2025

Vesper

PCPartPicker for Spacecraft

Overview

I built Vesper because I was frustrated with the limited spacecraft architecture tools available to me. At the concept development stage, I have found that traditional Model Based Systems Engineering (MBSE) tools are too time-consuming to setup and link, often lagging the real analysis and architecture by several revisions. On the other hand, Excel files allow for rapid iteration, but analyses often end up split across half a dozen files with no good way to link and track dependencies.
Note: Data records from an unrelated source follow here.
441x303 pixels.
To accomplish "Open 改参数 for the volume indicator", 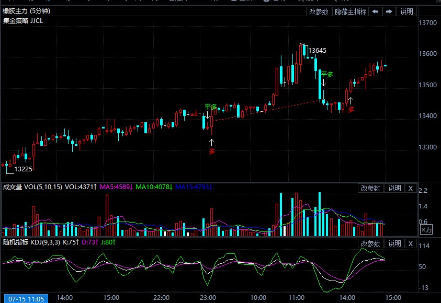I will 370,188.
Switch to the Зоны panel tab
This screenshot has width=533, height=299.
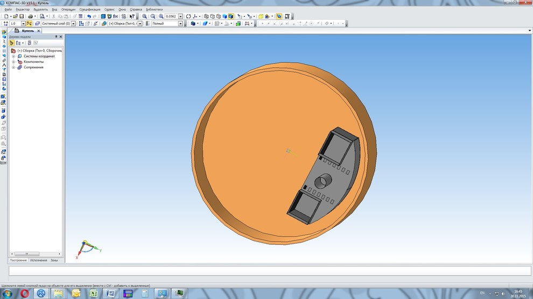[x=54, y=260]
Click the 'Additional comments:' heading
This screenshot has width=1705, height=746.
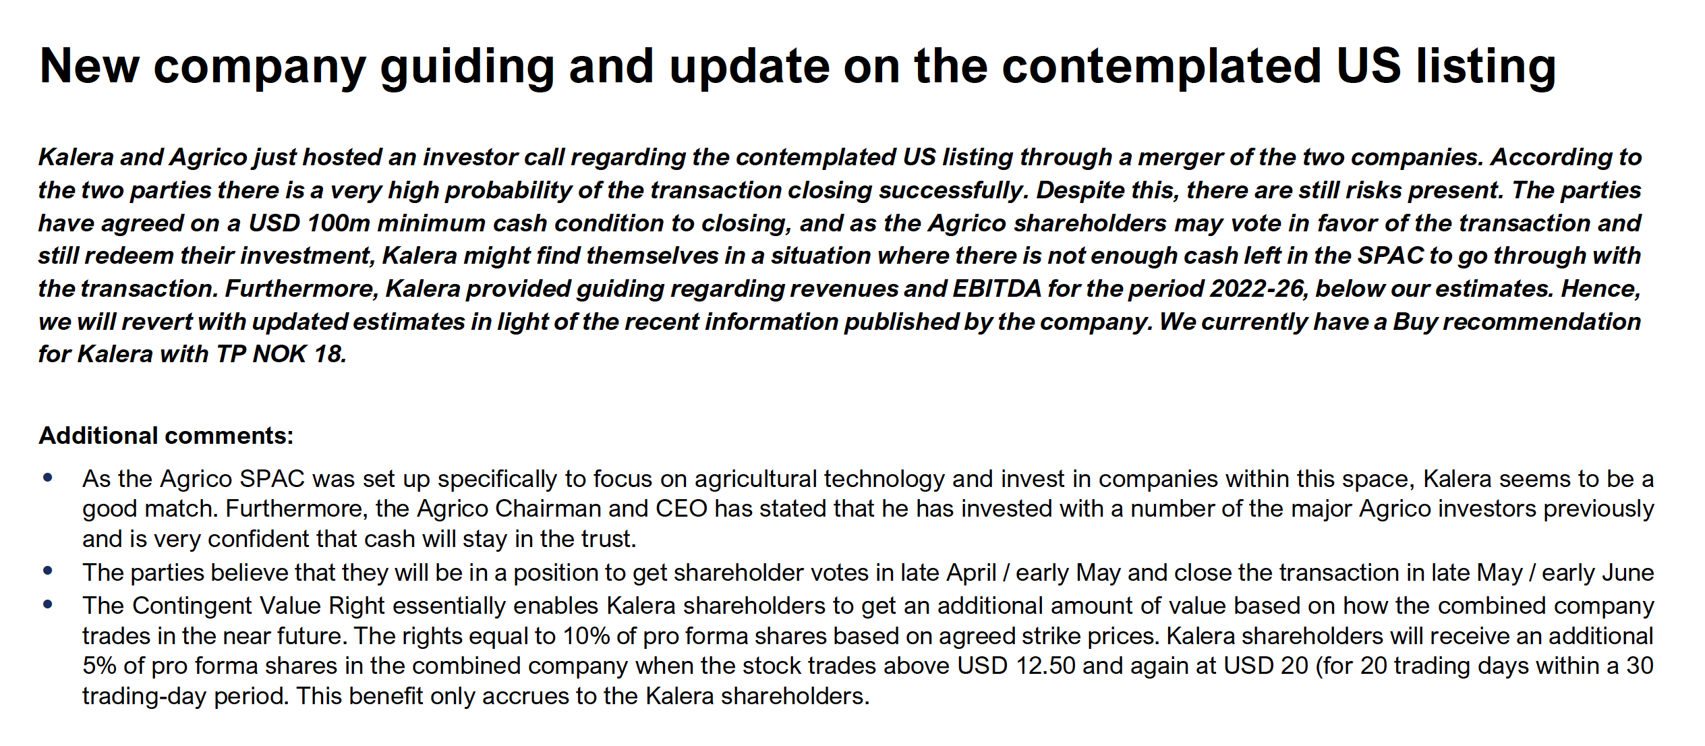click(166, 436)
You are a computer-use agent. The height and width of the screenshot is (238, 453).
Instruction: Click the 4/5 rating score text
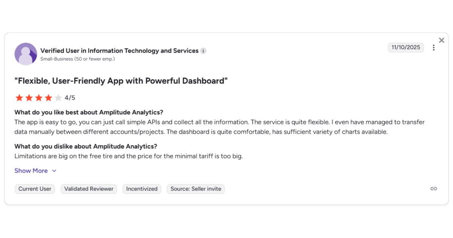point(70,98)
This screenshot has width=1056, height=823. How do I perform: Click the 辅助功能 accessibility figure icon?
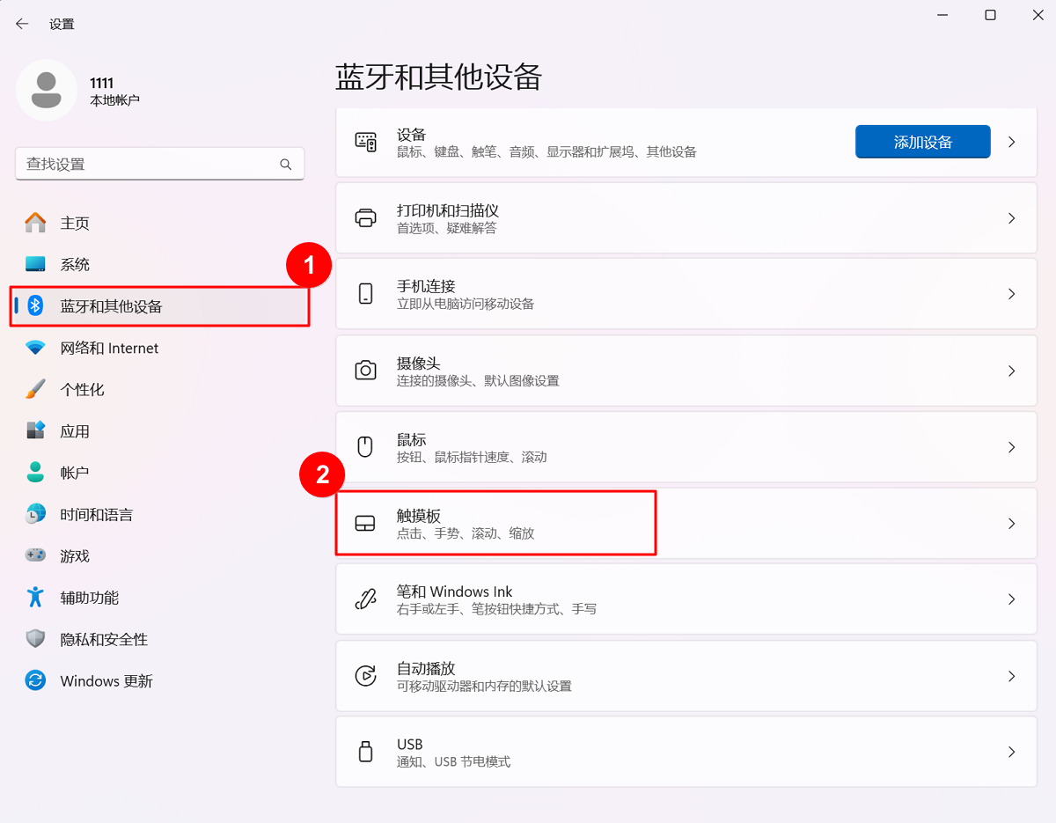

I wanted a tool that would allow me to quickly and easily design and analyze spacecraft architectures, and that would be robust to major changes. I wanted something that would instantly update analyses in real-time as mission parameters or hardware was changed. I also wanted a tool that would be easy to use for non-technical stakeholders, so I built Vesper as a web application with shareability and summary dashboards.

Development

Vesper is still very much a in the early stages of development. I deployed the site in September 2025 in beta, not because it is finished, but because the faster it was in the world the faster I could get feedback and iterate. I am now adding new components and features needed to make it truly useful, and hope to one day have a tool that is as easy to use as Excel, but with the power of MBSE.

Implementation

The site is built with Django (Python framework) for the backend and the frontend. It also uses a mix of HTMX and Alpine.js for the frontend reactivity. Python was chosen because many astrodynamic libraries are written in Python, and because I am most familiar with the language. There was a steep learning curve with Django, but I am now pretty comfortable with the primary components of the framework and the overall architecture. The site is deployed on a DigitalOcean droplet with a custom domain name.